Keys Quick Reference:

  • Super Key ⊇ Candidate Key ⊇ Primary Key
  • Composite Key: Multiple attributes
  • Foreign Key: References PK in another table

Armstrong's Axioms:

  • Reflexivity: Y⊆X ⇒ X→Y
  • Augmentation: X→Y ⇒ XZ→YZ
  • Transitivity: X→Y, Y→Z ⇒ X→Z

Normal Forms:

  • 1NF: Atomic values
  • 2NF: 1NF + No partial dependency
  • 3NF: 2NF + No transitive dependency
  • BCNF: Every determinant is superkey
  • 4NF: BCNF + No MVDs
  • 5NF: 4NF + No join dependencies

Anomalies:

  • Update: Redundancy causes inconsistency
  • Insert: Can't insert without unrelated data
  • Delete: Lose unrelated data

Decomposition:

  • Lossless: R = R1 ⋈ R2
  • Dependency Preserving: Check FDs without join

Test Shortcuts:

  • Attribute closure: Find keys
  • Minimal cover: Simplify FDs
  • Check BCNF: Every left side a superkey?
  • Lossless: Common attributes determine one side?

Key points

KEY TAKEAWAYS

Keys uniquely identify tuples: Super key ⊇ Candidate key ⊇ Primary key

Foreign keys establish relationships and enforce referential integrity

Functional dependency X → Y: X determines Y (X and Y uniquely paired)

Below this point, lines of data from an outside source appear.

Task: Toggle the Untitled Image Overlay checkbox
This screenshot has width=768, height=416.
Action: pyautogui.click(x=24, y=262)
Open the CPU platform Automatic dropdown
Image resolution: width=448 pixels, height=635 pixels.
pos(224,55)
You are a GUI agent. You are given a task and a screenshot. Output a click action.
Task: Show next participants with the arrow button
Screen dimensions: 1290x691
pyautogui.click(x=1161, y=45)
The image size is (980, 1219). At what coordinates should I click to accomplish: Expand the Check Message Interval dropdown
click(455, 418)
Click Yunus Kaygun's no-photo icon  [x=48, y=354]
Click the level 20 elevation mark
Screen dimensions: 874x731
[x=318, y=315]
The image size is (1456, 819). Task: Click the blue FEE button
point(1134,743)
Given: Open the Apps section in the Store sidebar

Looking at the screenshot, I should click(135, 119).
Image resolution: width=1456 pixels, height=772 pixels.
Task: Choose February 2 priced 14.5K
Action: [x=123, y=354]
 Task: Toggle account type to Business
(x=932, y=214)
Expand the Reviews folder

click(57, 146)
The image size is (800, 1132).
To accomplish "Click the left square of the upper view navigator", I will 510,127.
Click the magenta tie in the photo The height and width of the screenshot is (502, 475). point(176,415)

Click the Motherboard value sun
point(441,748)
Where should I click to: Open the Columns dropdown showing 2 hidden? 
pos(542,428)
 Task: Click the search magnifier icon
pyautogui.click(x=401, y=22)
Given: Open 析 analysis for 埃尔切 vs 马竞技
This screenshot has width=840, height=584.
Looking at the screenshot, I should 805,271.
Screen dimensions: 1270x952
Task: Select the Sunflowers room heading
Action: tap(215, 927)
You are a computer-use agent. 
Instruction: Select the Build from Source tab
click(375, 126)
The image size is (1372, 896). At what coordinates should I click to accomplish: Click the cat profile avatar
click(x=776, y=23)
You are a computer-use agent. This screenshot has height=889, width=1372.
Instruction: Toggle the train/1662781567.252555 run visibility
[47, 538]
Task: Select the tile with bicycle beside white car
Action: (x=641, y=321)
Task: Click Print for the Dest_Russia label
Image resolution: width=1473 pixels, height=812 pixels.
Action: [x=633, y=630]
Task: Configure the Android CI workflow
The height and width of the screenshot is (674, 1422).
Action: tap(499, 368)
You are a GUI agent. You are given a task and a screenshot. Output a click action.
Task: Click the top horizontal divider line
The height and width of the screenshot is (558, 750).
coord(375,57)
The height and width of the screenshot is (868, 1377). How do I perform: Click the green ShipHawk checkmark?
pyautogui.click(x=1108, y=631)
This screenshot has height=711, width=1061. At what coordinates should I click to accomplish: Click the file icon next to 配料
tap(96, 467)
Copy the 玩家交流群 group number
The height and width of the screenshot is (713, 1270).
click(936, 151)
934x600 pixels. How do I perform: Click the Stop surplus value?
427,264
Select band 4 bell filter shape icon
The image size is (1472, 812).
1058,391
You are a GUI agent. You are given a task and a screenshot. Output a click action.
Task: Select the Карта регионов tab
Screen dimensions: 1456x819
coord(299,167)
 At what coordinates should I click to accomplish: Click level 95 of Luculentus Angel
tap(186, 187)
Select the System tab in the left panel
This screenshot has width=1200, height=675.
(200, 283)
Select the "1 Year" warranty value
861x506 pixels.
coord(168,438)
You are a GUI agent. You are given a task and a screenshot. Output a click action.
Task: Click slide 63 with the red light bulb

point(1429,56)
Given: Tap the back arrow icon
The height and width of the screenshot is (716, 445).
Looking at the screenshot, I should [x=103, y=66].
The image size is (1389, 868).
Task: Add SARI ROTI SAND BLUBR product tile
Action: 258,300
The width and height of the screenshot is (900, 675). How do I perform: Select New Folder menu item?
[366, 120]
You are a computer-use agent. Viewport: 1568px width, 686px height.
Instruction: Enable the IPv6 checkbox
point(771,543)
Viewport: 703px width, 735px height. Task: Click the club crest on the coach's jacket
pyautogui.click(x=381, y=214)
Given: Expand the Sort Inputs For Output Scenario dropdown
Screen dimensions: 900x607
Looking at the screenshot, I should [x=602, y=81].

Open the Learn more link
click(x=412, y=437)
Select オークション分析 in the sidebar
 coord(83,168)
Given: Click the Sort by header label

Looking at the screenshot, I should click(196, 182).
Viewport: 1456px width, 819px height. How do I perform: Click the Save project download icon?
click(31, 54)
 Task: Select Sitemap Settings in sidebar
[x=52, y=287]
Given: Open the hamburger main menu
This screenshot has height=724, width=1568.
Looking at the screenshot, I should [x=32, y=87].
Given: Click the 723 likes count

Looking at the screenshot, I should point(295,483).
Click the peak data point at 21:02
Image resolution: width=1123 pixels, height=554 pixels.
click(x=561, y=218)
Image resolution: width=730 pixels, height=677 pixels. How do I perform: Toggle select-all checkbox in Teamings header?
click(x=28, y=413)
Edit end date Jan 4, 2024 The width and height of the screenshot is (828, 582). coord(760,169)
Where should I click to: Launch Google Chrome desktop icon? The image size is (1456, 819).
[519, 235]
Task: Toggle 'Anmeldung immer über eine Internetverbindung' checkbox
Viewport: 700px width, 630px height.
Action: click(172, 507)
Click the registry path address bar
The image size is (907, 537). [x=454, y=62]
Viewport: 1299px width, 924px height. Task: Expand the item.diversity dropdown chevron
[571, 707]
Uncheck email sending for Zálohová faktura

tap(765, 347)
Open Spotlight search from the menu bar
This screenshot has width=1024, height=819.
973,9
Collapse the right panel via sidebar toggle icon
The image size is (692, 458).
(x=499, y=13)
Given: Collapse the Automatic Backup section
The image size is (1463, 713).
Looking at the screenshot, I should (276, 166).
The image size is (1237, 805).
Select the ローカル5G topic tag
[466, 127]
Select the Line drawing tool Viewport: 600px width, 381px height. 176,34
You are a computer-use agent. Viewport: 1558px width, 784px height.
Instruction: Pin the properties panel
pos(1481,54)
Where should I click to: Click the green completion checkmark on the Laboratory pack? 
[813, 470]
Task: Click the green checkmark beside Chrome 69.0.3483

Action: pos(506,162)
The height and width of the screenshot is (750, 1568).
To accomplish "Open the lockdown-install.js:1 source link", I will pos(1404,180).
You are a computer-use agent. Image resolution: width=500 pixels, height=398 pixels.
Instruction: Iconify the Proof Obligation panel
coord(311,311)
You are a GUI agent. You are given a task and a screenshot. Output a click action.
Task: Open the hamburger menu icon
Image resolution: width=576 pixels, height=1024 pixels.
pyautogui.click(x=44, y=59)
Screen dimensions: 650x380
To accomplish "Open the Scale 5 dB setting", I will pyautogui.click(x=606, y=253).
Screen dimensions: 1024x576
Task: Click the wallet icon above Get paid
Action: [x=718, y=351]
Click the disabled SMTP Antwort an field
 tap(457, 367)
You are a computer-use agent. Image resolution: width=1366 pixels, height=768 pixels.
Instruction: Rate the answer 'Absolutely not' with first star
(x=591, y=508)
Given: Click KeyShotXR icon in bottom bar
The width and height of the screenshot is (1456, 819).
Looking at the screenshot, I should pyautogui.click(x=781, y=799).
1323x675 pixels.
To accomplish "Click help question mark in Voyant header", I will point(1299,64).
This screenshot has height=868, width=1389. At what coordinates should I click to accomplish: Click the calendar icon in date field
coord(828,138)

Armstrong's Axioms are foundation for deriving FDs: Reflexivity, Augmentation, Transitivity

Attribute closure (X+) finds all attributes determined by X (used to find keys)

Normalization eliminates anomalies through structured decomposition

1NF requires atomic values (no arrays, no repeating groups)

2NF eliminates partial dependencies (applies to composite keys)

3NF eliminates transitive dependencies (non-prime → non-prime)

BCNF is stricter than 3NF: Every determinant must be superkey

4NF eliminates multivalued dependencies (independent sets of values)

5NF eliminates join dependencies (cannot decompose further)

Lossless decomposition: Join recovers original relation without spurious tuples

Dependency preservation: Check constraints without joining tables

Trade-off: BCNF may not preserve dependencies; 3NF guarantees both lossless and preservation

Practical design: Normalize to 3NF/BCNF for OLTP, denormalize for OLAP/reporting

Anomalies prevented: Update anomaly, insertion anomaly, deletion anomaly

REMEMBER: Normalization is not about perfection—it's about eliminating redundancy and anomalies while maintaining data integrity. Most real-world OLTP systems use 3NF as a good balance between theory and practice!